A second limitation is that our study did not localize the anatomic level of HPG axis dysfunction. Although a strong association between pituitary R2 and pituitary volume with clinical disease suggests that secondary hypogonadism is the dominant etiology, we cannot exclude tertiary hypogonadism. Further, targeted studies are needed to address these questions and to explore the potential metabolic syndrome related to hypogonadism in our TM patients.

Conclusions

In adult eugonadal thalassaemic patients, annual screening for the development of hypogonadism should be performed. This should include history (libido, erectile function, the frequency of spontaneous erections), physical examination and biochemical assessment (SHBG and serum fasting testosterone in the early morning).

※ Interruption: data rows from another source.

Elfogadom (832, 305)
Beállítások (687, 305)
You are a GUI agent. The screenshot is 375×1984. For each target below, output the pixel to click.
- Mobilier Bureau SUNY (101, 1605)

In our thalassemic patients iron overload and chronic liver disease appear to play a role in the development of AHH. Studying TM patients with AHH has become a vital and dynamic field for improving their health and QOL. Many exciting opportunities remain for further research and therapeutic development. Treatment is in the form of testosterone replacement therapy in a variety of preparations. Therapy aims to restore serum testosterone to the mid–normal range and correct symptoms and signs of androgen deficiency. However, the results and safety of long-term prospective controlled trials of testosterone therapy are still awaited.